• What you have to do
Copy the rows verbatim, starting at the line that contains "You are a computer-use agent. The image size is (948, 513)." and ending at the line that contains "Looking at the screenshot, I should (835, 231).".

• Data in this exercise
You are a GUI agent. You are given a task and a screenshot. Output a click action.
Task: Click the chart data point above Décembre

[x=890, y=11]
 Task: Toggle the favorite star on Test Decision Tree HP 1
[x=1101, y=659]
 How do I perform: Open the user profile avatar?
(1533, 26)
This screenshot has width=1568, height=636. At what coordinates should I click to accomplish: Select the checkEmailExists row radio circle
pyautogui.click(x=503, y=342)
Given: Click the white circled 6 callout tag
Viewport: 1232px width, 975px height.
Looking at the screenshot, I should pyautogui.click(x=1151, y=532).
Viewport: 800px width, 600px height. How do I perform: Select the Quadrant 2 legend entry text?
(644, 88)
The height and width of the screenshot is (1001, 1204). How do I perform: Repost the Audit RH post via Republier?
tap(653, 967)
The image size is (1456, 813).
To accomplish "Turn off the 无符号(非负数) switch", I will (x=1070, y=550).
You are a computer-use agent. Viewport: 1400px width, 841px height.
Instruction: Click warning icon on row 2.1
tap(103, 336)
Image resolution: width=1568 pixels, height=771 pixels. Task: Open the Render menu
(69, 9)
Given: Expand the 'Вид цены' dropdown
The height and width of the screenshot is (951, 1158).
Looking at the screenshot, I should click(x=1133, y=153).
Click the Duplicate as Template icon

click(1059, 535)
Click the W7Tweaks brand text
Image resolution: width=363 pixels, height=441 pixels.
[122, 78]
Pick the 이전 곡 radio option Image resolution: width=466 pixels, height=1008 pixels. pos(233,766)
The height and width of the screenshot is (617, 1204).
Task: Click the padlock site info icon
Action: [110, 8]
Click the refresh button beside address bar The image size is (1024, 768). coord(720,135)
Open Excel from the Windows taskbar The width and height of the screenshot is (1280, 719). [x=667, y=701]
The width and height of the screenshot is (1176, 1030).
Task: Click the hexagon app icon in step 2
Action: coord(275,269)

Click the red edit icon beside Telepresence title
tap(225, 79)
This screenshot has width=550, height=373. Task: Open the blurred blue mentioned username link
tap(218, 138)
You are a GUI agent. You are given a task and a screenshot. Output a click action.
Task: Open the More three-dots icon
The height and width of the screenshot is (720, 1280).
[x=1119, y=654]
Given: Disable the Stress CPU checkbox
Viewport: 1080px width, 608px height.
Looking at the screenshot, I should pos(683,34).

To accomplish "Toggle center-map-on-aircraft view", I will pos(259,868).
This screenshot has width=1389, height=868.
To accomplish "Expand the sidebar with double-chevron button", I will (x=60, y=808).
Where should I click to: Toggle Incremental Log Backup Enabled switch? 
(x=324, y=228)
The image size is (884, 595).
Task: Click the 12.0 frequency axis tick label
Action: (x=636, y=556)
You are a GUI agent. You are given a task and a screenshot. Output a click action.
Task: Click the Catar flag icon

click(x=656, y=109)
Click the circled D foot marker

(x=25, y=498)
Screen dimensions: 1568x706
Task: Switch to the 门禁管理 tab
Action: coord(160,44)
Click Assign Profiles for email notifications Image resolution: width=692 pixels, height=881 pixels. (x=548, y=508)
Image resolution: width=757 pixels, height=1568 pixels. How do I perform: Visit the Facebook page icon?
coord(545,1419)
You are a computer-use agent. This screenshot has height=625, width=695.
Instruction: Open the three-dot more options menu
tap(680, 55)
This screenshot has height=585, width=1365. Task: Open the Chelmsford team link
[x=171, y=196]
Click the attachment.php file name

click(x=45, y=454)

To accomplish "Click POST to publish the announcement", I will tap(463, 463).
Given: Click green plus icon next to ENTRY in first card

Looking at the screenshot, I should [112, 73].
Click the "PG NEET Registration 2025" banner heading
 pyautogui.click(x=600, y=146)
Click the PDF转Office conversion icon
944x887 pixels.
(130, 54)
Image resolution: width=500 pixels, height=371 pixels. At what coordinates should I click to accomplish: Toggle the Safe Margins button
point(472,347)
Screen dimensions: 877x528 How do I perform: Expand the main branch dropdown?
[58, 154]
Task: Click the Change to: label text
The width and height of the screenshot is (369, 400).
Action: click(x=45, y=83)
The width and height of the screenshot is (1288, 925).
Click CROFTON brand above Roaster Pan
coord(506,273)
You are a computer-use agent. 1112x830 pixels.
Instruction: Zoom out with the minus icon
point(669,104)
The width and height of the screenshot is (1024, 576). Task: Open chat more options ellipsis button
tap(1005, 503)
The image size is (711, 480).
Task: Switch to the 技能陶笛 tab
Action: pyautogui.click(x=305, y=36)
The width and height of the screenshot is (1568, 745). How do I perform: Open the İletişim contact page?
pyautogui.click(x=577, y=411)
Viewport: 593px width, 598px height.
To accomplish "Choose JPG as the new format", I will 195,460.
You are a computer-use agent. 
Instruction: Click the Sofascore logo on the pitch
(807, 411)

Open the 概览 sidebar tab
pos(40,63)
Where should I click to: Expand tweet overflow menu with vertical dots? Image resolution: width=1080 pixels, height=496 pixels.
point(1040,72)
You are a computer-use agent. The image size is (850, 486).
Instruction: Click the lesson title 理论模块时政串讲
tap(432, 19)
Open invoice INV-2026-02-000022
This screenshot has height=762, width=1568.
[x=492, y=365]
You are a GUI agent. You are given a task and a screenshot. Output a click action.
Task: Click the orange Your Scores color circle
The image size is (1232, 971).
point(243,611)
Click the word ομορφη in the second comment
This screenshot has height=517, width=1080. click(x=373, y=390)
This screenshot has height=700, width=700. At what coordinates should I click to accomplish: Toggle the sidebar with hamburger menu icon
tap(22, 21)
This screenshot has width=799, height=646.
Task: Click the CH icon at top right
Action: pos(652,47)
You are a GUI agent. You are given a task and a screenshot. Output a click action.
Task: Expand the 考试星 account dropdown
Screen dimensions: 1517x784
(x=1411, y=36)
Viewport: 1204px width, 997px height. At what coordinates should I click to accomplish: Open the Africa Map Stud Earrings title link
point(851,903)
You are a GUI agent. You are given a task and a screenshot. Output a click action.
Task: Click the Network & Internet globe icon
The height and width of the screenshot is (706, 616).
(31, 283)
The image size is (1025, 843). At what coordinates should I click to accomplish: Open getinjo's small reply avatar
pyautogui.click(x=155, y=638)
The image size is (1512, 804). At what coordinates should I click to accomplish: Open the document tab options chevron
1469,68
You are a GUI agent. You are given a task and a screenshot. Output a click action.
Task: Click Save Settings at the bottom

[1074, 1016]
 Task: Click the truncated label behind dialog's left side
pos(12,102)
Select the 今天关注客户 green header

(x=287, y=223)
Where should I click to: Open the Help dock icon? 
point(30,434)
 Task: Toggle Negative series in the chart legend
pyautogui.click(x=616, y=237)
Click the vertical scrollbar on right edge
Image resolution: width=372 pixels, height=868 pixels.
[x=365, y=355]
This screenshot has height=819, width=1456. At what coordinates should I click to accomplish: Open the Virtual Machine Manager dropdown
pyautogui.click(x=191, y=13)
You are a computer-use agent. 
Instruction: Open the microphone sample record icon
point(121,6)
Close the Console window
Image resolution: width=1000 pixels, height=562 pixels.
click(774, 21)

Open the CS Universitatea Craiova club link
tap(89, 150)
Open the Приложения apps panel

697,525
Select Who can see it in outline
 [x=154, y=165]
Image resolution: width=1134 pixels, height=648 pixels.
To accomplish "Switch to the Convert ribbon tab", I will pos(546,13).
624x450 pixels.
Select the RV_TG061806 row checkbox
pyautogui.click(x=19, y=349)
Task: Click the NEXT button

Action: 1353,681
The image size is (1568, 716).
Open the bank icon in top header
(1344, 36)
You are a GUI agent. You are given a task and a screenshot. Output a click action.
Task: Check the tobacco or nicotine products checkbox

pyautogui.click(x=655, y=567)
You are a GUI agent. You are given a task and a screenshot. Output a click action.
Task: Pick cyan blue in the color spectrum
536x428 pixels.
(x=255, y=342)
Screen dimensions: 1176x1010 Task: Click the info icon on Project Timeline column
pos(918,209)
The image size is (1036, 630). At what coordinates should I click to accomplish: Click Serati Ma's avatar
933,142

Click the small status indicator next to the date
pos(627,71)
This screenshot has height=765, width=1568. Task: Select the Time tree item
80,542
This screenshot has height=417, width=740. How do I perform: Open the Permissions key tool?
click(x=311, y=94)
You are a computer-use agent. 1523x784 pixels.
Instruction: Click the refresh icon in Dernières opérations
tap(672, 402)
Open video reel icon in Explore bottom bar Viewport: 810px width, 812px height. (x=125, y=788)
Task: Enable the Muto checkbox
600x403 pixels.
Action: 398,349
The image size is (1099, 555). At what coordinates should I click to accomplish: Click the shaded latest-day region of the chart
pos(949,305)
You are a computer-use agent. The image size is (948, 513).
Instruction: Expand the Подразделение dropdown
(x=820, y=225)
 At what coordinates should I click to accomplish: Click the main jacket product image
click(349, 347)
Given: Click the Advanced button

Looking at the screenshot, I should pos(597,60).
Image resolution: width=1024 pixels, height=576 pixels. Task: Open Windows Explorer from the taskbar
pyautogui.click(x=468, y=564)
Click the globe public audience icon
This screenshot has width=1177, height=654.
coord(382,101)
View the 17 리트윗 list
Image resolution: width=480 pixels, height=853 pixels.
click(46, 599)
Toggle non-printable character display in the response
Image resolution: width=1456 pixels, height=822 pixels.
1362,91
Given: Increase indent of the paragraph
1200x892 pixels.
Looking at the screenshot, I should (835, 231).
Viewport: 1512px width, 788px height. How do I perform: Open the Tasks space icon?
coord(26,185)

• Written answer
You are a computer-use agent. The image size is (948, 513).
Instruction: Expand the Подразделение dropdown
(x=820, y=225)
 At what coordinates should I click to accomplish: Click the main jacket product image
click(349, 347)
Given: Click the Advanced button

Looking at the screenshot, I should pos(597,60).
Image resolution: width=1024 pixels, height=576 pixels. Task: Open Windows Explorer from the taskbar
pyautogui.click(x=468, y=564)
Click the globe public audience icon
This screenshot has width=1177, height=654.
coord(382,101)
View the 17 리트윗 list
Image resolution: width=480 pixels, height=853 pixels.
click(46, 599)
Toggle non-printable character display in the response
Image resolution: width=1456 pixels, height=822 pixels.
1362,91
Given: Increase indent of the paragraph
1200x892 pixels.
Looking at the screenshot, I should (835, 231).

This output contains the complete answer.